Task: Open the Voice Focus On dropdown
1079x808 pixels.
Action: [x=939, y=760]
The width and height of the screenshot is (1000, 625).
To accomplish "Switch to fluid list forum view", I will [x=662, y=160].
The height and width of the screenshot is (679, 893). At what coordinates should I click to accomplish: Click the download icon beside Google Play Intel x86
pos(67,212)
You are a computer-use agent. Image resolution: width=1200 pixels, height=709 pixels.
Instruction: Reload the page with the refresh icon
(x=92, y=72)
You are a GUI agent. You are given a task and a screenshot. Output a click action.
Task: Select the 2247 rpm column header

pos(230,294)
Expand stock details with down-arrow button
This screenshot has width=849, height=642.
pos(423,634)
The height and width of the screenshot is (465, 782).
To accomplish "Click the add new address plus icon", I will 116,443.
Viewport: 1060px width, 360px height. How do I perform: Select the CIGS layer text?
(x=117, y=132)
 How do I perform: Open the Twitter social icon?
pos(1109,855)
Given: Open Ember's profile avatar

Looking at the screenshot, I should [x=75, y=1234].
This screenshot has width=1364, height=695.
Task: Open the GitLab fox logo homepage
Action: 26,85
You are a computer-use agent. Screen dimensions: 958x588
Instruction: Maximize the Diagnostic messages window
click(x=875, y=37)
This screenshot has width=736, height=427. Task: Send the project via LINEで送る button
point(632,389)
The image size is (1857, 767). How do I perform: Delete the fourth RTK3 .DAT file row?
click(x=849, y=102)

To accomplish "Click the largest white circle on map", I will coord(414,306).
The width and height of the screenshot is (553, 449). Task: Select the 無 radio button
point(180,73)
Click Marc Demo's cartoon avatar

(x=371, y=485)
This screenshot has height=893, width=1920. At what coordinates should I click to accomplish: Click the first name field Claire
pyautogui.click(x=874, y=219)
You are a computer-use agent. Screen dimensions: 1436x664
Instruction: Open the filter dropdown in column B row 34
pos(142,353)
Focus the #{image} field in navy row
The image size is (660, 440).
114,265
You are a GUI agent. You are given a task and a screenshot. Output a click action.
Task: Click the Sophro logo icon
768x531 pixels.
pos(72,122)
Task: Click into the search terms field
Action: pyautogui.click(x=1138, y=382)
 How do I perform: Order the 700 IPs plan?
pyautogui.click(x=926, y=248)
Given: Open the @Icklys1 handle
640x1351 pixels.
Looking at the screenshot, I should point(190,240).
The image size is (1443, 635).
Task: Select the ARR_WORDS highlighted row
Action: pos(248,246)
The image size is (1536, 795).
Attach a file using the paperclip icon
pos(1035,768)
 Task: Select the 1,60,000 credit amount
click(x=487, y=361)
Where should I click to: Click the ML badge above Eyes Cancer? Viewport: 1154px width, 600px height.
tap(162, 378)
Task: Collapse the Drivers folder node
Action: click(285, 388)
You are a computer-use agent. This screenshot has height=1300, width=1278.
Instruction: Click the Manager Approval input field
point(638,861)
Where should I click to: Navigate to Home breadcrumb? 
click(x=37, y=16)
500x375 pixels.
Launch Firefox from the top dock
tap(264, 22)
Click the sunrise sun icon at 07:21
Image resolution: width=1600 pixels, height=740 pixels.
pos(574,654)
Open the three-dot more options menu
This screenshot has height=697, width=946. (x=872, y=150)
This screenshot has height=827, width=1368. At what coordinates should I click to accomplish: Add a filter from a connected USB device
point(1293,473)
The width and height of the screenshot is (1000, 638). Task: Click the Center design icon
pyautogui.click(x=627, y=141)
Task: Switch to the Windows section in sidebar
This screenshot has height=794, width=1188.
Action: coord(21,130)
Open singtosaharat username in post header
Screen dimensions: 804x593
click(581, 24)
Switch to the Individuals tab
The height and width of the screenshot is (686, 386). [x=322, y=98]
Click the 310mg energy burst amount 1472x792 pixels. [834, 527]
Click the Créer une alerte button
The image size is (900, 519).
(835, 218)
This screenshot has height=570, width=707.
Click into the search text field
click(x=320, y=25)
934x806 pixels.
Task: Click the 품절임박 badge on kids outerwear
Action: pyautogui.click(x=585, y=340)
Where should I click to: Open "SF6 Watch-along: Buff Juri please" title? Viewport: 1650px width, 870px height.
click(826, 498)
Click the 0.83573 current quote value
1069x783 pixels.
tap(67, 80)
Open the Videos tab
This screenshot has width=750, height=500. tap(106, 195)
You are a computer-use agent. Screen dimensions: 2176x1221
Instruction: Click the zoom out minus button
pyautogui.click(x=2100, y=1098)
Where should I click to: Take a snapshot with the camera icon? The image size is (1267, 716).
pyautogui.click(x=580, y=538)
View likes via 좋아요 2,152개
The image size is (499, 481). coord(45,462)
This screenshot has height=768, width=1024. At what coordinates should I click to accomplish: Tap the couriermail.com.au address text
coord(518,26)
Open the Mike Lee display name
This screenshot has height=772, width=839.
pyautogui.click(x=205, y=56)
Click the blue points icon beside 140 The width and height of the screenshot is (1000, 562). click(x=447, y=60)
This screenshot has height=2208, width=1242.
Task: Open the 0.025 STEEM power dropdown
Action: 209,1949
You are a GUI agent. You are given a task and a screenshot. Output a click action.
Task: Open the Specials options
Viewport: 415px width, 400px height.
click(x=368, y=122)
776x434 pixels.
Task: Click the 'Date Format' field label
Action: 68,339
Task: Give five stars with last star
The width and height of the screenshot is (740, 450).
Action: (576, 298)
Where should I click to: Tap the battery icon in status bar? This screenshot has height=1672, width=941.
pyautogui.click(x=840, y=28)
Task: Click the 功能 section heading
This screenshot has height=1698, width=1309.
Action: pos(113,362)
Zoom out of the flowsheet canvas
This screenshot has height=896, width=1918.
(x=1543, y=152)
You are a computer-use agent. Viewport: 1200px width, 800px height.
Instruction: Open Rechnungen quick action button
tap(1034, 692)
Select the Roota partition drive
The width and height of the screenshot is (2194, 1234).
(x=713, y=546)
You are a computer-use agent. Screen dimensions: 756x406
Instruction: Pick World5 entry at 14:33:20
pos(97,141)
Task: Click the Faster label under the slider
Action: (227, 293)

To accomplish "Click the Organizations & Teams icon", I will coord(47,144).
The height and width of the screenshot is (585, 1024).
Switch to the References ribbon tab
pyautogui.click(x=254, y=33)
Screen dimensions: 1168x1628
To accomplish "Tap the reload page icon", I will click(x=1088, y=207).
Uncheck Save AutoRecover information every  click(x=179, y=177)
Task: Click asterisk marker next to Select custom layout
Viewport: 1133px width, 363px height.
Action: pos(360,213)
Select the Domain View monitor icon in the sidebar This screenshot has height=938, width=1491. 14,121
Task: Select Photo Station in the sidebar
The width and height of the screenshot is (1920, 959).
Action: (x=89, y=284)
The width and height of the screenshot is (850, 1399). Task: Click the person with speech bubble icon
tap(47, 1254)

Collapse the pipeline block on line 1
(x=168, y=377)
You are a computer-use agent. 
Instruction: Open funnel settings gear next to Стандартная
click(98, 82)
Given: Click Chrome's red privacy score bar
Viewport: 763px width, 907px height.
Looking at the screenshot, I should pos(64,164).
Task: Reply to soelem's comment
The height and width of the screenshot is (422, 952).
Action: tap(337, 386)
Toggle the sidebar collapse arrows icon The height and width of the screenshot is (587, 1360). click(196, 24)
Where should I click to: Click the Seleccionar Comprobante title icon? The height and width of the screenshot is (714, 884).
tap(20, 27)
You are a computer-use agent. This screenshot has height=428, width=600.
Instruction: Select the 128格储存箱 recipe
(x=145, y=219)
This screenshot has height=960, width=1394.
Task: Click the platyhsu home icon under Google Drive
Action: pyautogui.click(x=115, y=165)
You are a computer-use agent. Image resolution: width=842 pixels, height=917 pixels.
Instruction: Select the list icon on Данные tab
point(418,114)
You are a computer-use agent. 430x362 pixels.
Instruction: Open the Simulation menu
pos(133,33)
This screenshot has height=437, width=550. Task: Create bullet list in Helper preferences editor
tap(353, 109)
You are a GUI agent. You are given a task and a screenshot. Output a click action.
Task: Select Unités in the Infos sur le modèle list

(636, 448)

------------------------------

*WORK INSTRUCTIONS*. Go through the listing above and find each line containing the string "computer"; copy those lines.

*ANSWER TO THIS PROBLEM*.
You are a computer-use agent. Image resolution: width=1200 pixels, height=709 pixels.
You are a computer-use agent. Screen dimensions: 958x588
You are a computer-use agent. Screen dimensions: 1436x664
You are a computer-use agent. This screenshot has height=1300, width=1278.
You are a computer-use agent. Screen dimensions: 2176x1221
You are a computer-use agent. Viewport: 1200px width, 800px height.
You are a computer-use agent. Screen dimensions: 756x406
You are a computer-use agent. 
You are a computer-use agent. This screenshot has height=428, width=600.
You are a computer-use agent. Image resolution: width=842 pixels, height=917 pixels.
You are a computer-use agent. 430x362 pixels.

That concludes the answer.